When I first started teaching, I could not understand why some bright, motivated students struggled in my class. Once I discovered the true problem — awful study skills — I became something of a study skills evangelist. Once a week I present a “Study Minute” in class, I co-host a “How to study for the sciences” seminar that attracts hundreds of students every semester, I include a “Learn How to Learn” section in each chapter of my textbooks, I host a weekly supplemental learning session that models effective study skills, and so on. I want my students to not only learn about biology but also become better learners.
So I was happy to learn of an article by John Dunlosky et al. that summarizes research on the best ways to study. You can find a condensed view of the article at Scientific American, but you have to be a subscriber or get it through your university library.

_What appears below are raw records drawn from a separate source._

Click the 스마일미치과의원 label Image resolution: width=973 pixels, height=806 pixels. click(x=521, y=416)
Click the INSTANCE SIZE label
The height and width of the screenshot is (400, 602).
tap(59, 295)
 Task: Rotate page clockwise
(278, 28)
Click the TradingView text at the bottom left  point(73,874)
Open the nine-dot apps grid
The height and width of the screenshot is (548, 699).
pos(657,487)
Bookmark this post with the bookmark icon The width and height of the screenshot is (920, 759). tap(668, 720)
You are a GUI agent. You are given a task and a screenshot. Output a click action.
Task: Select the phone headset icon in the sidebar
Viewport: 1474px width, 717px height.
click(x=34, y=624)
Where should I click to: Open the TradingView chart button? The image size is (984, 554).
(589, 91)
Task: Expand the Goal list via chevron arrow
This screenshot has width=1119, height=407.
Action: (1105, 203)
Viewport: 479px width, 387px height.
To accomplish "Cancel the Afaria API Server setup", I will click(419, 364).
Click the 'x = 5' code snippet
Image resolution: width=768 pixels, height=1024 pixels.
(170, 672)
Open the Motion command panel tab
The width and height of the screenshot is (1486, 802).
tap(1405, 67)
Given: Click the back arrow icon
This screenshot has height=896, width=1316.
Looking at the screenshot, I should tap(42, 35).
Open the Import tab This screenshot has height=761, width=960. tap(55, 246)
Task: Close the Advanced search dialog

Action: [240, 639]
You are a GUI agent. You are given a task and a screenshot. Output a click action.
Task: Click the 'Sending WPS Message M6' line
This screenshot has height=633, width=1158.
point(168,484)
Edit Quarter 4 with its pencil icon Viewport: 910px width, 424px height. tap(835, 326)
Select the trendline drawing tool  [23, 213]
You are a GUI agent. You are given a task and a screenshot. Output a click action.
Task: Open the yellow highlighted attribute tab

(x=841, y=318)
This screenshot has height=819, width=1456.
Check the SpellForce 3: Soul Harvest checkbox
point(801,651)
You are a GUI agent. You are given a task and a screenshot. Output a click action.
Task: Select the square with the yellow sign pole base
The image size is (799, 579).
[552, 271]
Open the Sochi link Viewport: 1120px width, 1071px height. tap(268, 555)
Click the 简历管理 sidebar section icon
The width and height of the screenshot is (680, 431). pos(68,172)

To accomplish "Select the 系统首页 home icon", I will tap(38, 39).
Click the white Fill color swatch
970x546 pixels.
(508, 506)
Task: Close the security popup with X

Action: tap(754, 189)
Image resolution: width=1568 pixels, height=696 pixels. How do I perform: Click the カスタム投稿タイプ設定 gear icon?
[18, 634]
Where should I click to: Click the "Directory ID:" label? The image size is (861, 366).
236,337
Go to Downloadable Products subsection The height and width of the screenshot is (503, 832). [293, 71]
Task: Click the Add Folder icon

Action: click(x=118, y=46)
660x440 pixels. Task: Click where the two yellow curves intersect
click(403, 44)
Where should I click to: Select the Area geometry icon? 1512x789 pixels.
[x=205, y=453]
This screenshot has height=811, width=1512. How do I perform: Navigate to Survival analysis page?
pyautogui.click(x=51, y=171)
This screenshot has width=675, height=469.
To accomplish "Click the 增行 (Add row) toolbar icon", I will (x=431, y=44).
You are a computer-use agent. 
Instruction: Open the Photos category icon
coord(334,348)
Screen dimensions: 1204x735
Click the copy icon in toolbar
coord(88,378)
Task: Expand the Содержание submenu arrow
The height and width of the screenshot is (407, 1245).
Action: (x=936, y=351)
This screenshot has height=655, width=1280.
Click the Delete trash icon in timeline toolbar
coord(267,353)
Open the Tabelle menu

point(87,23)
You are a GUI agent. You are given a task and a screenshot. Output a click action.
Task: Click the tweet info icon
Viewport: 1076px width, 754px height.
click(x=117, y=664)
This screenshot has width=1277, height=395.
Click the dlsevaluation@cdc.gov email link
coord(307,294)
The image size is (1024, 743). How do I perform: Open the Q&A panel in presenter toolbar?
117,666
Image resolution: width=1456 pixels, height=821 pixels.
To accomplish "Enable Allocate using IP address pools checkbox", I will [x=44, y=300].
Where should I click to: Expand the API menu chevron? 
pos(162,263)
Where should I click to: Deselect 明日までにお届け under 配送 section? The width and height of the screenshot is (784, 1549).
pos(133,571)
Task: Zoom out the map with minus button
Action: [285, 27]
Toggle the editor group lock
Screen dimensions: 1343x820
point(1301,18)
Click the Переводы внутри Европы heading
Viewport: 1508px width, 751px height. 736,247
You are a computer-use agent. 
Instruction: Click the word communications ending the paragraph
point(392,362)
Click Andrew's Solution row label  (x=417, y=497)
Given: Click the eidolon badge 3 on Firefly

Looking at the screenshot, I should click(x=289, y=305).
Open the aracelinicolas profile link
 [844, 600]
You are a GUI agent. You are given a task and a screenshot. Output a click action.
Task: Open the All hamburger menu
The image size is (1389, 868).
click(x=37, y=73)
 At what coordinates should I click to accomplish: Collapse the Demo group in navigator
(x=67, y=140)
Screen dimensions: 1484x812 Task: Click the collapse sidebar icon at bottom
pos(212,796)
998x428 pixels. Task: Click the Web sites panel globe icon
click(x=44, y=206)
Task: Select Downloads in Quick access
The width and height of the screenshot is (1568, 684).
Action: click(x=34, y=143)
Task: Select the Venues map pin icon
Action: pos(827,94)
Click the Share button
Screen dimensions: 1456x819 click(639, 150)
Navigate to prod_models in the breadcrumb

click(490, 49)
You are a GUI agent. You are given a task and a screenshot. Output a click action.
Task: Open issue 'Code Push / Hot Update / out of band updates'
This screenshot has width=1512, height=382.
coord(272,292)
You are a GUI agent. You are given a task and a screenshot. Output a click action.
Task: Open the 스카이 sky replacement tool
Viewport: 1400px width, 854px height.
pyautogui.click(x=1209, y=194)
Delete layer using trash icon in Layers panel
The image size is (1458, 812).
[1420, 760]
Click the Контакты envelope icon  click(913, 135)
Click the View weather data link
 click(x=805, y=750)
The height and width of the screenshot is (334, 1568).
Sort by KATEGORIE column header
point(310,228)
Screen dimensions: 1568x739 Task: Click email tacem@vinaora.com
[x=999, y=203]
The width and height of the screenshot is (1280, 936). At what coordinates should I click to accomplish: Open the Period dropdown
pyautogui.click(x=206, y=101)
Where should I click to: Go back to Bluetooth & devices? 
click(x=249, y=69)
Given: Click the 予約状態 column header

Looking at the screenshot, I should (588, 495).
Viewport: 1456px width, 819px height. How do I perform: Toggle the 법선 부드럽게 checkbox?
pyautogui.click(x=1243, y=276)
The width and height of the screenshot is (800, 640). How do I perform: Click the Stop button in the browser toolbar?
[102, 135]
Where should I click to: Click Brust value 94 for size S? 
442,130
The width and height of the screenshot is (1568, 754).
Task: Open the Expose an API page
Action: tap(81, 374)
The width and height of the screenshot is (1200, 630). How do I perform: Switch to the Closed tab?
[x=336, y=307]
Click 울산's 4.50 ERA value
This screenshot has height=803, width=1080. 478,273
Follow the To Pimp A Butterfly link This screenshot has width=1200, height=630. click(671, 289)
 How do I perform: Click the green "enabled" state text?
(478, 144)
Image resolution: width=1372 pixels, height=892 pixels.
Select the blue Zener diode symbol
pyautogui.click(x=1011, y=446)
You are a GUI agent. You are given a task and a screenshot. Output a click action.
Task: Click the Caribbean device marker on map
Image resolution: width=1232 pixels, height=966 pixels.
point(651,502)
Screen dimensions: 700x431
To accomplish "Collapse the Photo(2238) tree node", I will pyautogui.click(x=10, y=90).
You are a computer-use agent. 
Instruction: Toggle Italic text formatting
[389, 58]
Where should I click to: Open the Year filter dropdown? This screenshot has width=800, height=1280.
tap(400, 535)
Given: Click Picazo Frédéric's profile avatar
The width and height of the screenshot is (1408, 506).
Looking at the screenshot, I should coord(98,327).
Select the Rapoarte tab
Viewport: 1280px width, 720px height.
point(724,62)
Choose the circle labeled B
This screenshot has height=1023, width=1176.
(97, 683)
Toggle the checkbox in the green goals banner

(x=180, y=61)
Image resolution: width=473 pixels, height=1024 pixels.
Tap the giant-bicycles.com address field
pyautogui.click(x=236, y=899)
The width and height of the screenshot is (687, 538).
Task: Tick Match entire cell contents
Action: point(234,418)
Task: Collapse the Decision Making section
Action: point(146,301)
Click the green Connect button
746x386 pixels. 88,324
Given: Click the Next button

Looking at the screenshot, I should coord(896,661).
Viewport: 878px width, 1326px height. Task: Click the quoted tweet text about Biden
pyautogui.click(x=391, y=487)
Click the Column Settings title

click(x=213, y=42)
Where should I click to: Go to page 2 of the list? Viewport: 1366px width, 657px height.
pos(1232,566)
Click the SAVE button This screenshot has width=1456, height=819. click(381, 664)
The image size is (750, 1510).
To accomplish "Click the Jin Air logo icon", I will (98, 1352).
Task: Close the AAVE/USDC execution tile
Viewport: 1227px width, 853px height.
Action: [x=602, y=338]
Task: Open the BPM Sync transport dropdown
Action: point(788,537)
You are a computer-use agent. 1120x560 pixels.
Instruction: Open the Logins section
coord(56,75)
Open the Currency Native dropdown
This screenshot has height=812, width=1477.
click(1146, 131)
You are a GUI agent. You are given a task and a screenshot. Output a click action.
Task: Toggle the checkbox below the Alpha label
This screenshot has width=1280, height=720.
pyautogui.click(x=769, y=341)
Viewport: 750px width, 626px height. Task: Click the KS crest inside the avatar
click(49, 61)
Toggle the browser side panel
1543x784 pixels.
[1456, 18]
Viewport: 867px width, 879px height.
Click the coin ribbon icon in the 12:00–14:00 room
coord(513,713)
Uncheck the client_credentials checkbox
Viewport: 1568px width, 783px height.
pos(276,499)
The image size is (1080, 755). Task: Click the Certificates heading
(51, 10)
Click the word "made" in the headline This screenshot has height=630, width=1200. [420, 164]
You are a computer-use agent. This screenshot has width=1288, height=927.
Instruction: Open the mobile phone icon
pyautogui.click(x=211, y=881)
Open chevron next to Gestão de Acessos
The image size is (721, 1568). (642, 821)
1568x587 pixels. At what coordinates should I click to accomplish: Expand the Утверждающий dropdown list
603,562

Or you can dig into the full monograph in Psychological Science in the Public Interest. That article is longer, but the price is right: It’s free.
Or you can read on to find the take-home message. Basically, Dunlosky and his colleagues evaluated the evidence behind 10 study techniques:
- elaborative interrogation (for example, students might be asked to explain why photosynthesis requires water or why aerobic respiration requires oxygen)
- self-explanation (for example, students might explain to themselves how they know that plants need nitrogen)
- summarization (for example, students might read a passage about thermoregulation and create a summary of the most important points)
- highlighting (or underlining)
- the keyword mnemonic (you know, like ROY G BIV for the color spectrum, or the cheerfully phrased “Dumb Kids Playing Cards On Freeway Get Smashed” for the taxonomic hierarchy)
- imagery use for text learning (students might read a paragraph about, say, transcription, then be instructed to create a mental image that will help them remember what they have read)
- practice testing (self-testing)
- distributed practice (students spread out study sessions rather than cramming)
- interleaved practice (students mix topics as they study; for example, they might practice what they know about photosynthesis and respiration at the same time instead of keeping those two topics separate, helping them see the connections between them)
So, which five do you think Dunlosky et al. found the most effective? Have you picked your top choices? OK, then read on…
The winners were self-testing, distributed practice, elaborative interrogation, self-explanation, and interleaved practice. Notably, the old standbys — highlighting and rereading more than a second time — are pretty much a waste of time. The other three techniques might be OK but more research is needed.
I love this article because I spend a lot of time coaching my students on the best study techniques. Thank you, Dr. Dunlosky and your colleagues, for giving me tools I can use to help my students succeed in all of their classes.